Suggestions on how to proceed would be appreciated.  My first guess would 
be to sort the deleted entries in close_directory() before writing them 
out, or use a list-like rather than hash-like data structure to store the 
delete entries.

cheers,
dustin



Background: the dump is something like:

${SVNADMIN} dump -q --incremental -r 20000:HEAD ${MIRROR} | \
     grep -v Text-copy-source-md5 | \
     md5sum -

And I do the same on the remote side via ssh.  The 20000 is there to make 
it run faster; I keep archives of the svndumps up to 20k.

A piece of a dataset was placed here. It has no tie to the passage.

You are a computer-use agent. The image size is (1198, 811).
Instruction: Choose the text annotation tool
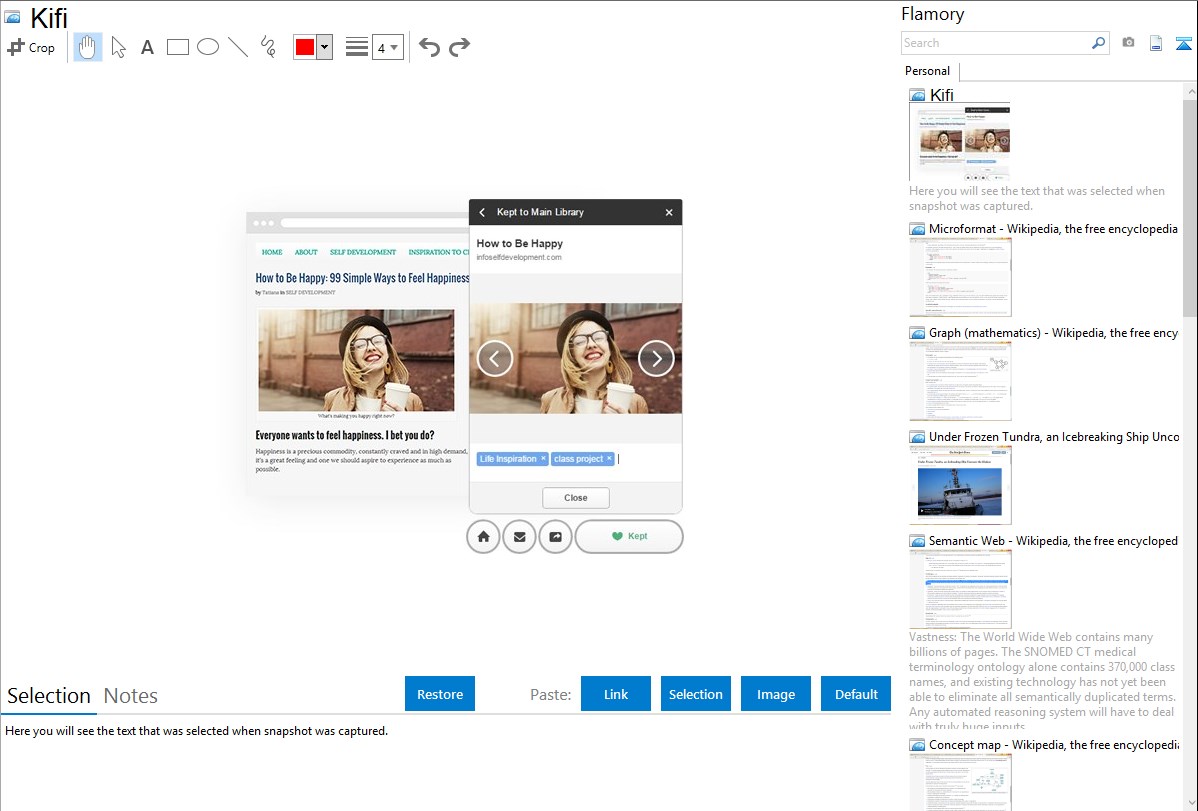pyautogui.click(x=147, y=47)
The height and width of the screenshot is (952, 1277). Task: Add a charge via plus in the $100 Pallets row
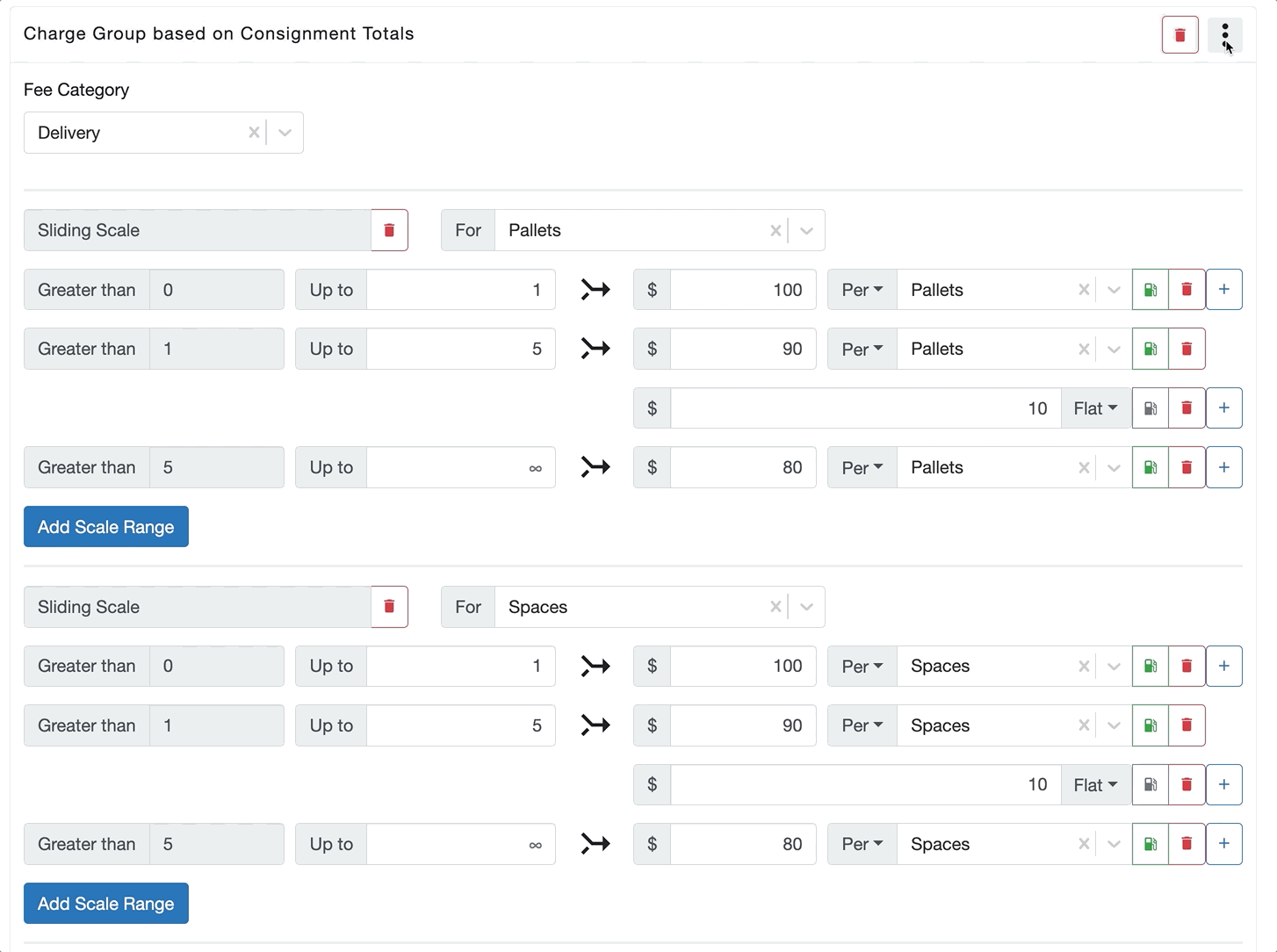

(This does mean that if there is a change to the original repo between the 
svnsync and the svndump, the md5sums will come out different.  This is a 
low-traffic repo so I actually like the occasional false alarm: if your 
smoke alarm goes off when you burn toast, at least you know it still 
works.)

Re: svnadmin dump: deleted file order differs between original & mirrored repos

Posted by Dustin Lang <ds...@astro.princeton.edu>.
D'oh, I didn't RTFIssues.  My apologies.
   http://subversion.tigris.org/issues/show_bug.cgi?id=4134

--dstn


On Mon, 28 May 2012, Dustin Lang wrote:

>
> Hi,
>
> For backup purposes I keep a mirror of my svn repo.  The mirror is modified 
> only by "svnsync", which runs hourly in a cron job.
>
> In order to validate the mirror, I run an "svnadmin dump" on the mirror and 
> on the original, and assert that their md5sums are the same.
>
> I am finding that in a few of the revisions in my history, in which a set of 
> files are deleted, the svndumps on the original & mirrored repos will list 
> the files in different orders, which of course makes the md5sums different 
> even though the repos appear to be in the same state.
>
> Both the original & mirror are fsfs-format, and I'm using subversion-1.7.1 on 
> both sides.  (I just checked that subversion-1.7.5 does the same thing.)  The 
> apr and other libs are likely different versions, though.
>
> I tried to create a small test repo that demonstrates this behavior, but I 
> haven't been able to trigger it.  Argh.  I've been running this backup 
> approach for a long time and never seen this before, but it does show up in a 
> few revs in my repo.  (The repo is available at http://astrometry.net/svn, 
> and rev 20053 shows this behavior, FWIW)
>
> I added some debugging output to subversion/libsvn_delta/path_driver.c : 
> svn_delta_path_driver() and it does visit the deleted files in the same 
> order, but my guess is that since the deleted files get added to a hash 
> (subversion/libsvn_repos/dump.c : delete_entry(), pb->deleted_entries) and 
> then the hash gets iterated over later, in close_directory()), maybe the 
> order of hashkeys isn't defined, so the order they actually get written out 
> can vary.  But I've spent a total of maybe 15 minutes working with the 
> subversionn/apr code so your guess is better than mine.
>
> Suggestions on how to proceed would be appreciated.  My first guess would be 
> to sort the deleted entries in close_directory() before writing them out, or 
> use a list-like rather than hash-like data structure to store the delete 
> entries.
>
> cheers,
> dustin
>
>
>
> Background: the dump is something like:
>
> ${SVNADMIN} dump -q --incremental -r 20000:HEAD ${MIRROR} | \
>     grep -v Text-copy-source-md5 | \
>     md5sum -
>
> And I do the same on the remote side via ssh.  The 20000 is there to make it 
> run faster; I keep archives of the svndumps up to 20k.
>
> (This does mean that if there is a change to the original repo between the 
> svnsync and the svndump, the md5sums will come out different.  This is a 
> low-traffic repo so I actually like the occasional false alarm: if your smoke 
> alarm goes off when you burn toast, at least you know it still works.)
>